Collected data
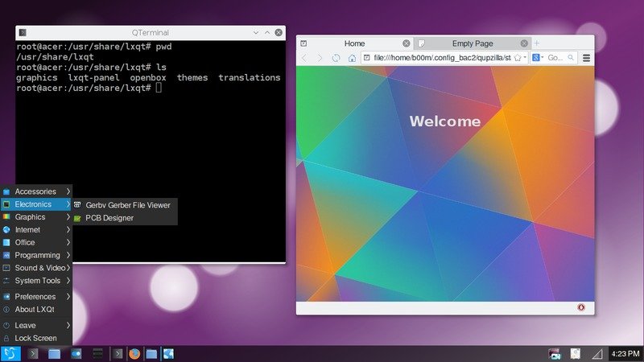Screen dimensions: 644x362
Task: Go to browser home page icon
Action: coord(352,58)
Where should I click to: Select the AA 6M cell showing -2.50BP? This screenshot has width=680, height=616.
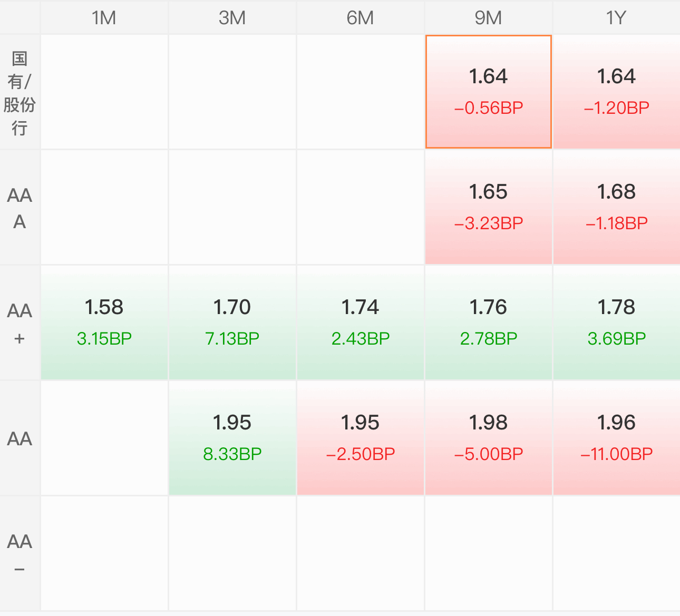[361, 438]
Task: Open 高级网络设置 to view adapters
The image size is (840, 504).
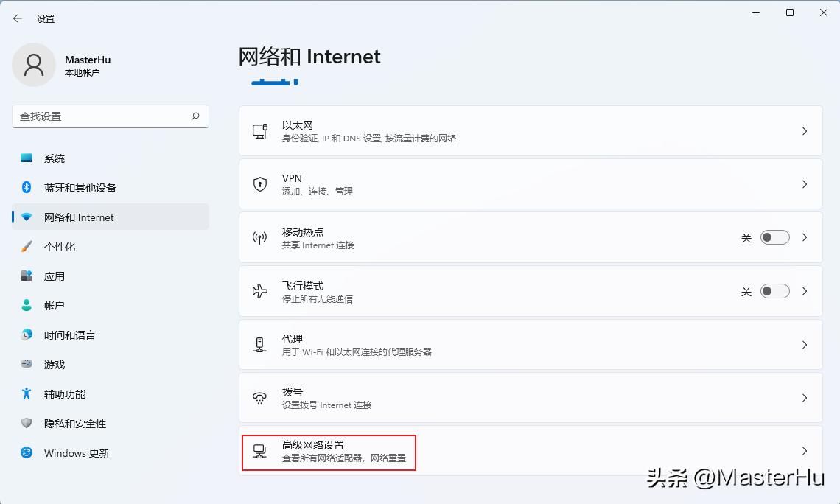Action: [328, 452]
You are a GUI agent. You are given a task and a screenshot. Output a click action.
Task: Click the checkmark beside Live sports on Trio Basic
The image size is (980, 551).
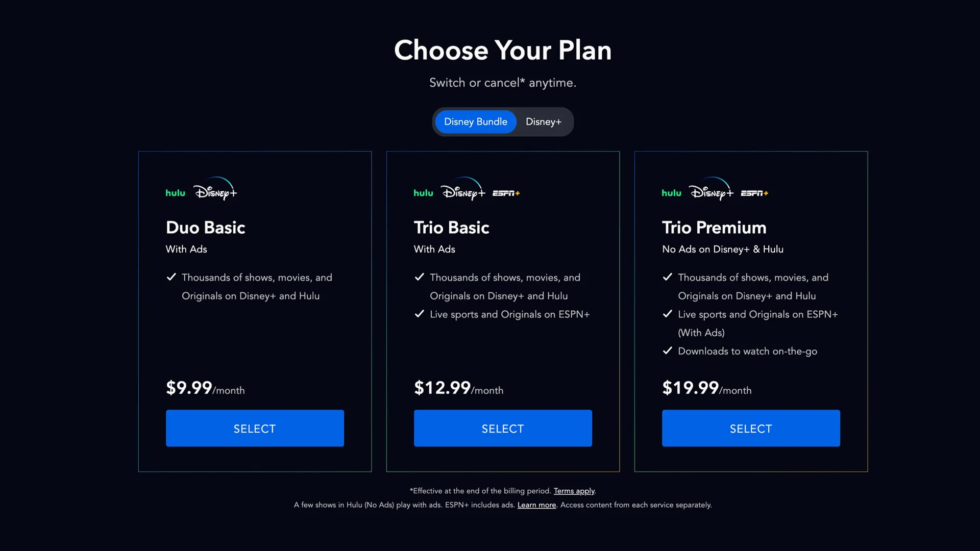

- _Required work_: Copy exactly the lines that run from the line containing "Where should I" to the end of the data, keeping both end lines and dropping every picture.

- _Output for this exercise_:
Where should I click to: Select the AA 6M cell showing -2.50BP? This screenshot has width=680, height=616.
[361, 438]
Task: Open 高级网络设置 to view adapters
The image size is (840, 504).
Action: [328, 452]
You are a GUI agent. You are given a task and a screenshot. Output a click action.
Task: Click the checkmark beside Live sports on Trio Basic
The image size is (980, 551).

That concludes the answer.